• Estratto scelto:
*-*-*

Perché, si chiede Zanobini, quei meccanismi di maternità e paternità, quell’umana compassione che prende tutti nel caso della Thailandia, non si attiva anche per la tragedia quotidiana di persone che affrontano viaggi della speranza per fuggire da guerre, povertà e persecuzioni?
“Non siamo forse padri e madri anche dei piccoli africani in fuga e disperatamente in cerca di accoglienza allo stesso modo dei giovani thailandesi la cui vicenda da giorni ha mobilitato tutto il mondo per il loro salvataggio?”.
In molti hanno notato quanto stridesse il pathos nei confronti del gruppo di ragazzi in Thailandia con l’indifferenza e il cinismo che spesso accompagnano la narrazione quotidiana su profughi e migranti.
La risposta, in qualche modo, la fornisce lo stesso direttore generale dell’ospedale. Forse è la lontananza della vicenda thailandese da casa nostra a toglierle quell’aura di minaccia che invece molti avvertono nei confronti dei migranti che approdano sulle nostre coste.
“Forse perché in questo ultimo caso all’uscita del tunnel una casa lontana che non è la nostra li accoglierà? Madri e padri che in ansia li aspettano li riabbracceranno e dunque non coinvolgeranno da vicino le nostre vite e le nostre case”.
Per Zanonini, “come umani dovremmo sapere ricercare nel profondo di noi stessi i sentimenti di paternità e maternità per ogni piccola creatura sofferente nel pianeta, anche se questa è più vicina e per questo apparentemente più minacciosa”.

*-*-*

• Materiale fornito:
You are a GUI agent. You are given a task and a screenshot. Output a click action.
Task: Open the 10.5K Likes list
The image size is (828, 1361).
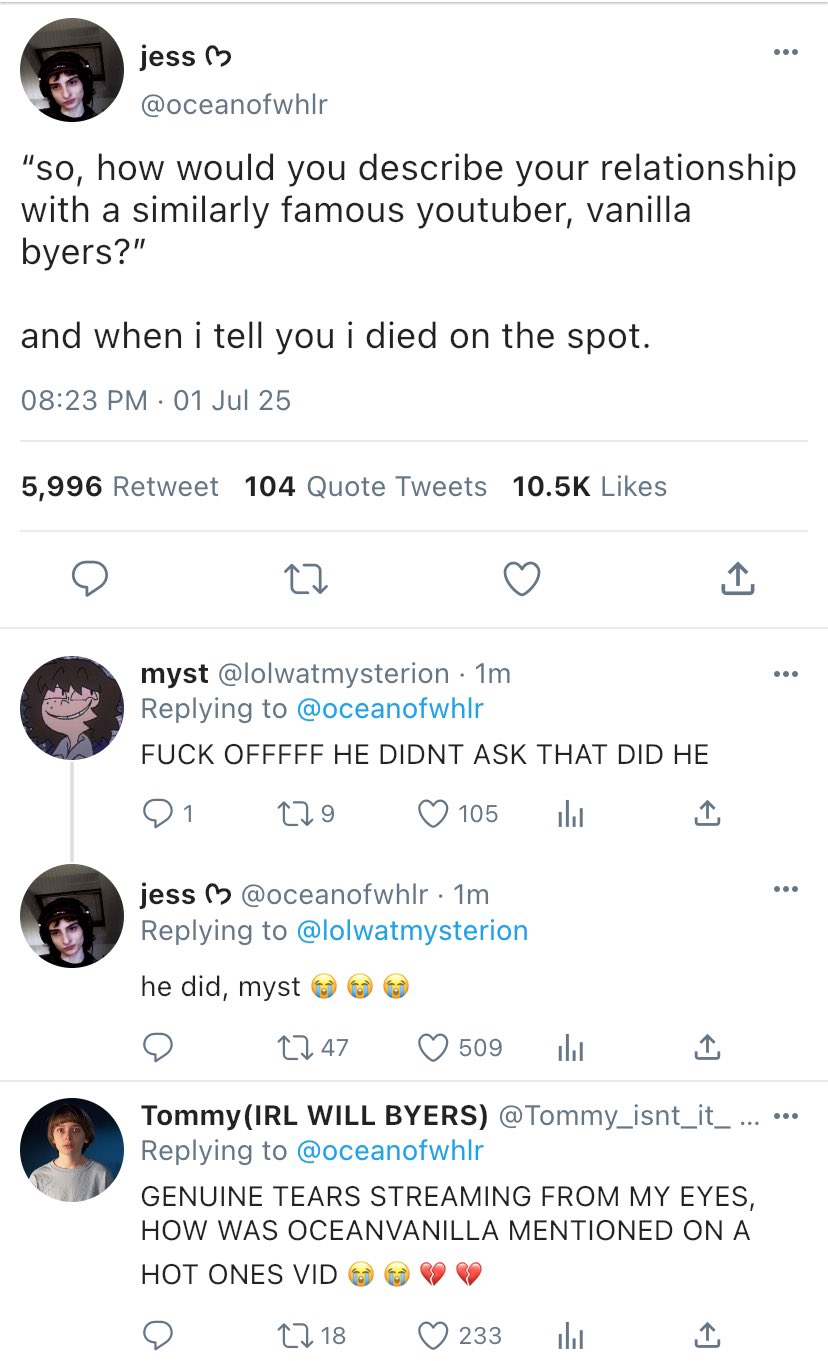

*-*-*

• Cosa fare:
1. Riproduci senza alcuna modifica la parte dell'estratto scelto che inizia con le parole "Perché, si chiede" e si chiude dopo "povertà e persecuzioni?".
2. Nel brano sui ragazzi thailandesi e sui migranti, da che cosa fuggono le persone che affrontano i viaggi della speranza? Elencale tutte.

• Risultati dei compiti:
1.
Perché, si chiede Zanobini, quei meccanismi di maternità e paternità, quell’umana compassione che prende tutti nel caso della Thailandia, non si attiva anche per la tragedia quotidiana di persone che affrontano viaggi della speranza per fuggire da guerre, povertà e persecuzioni?

2.
- guerre
- povertà
- persecuzioni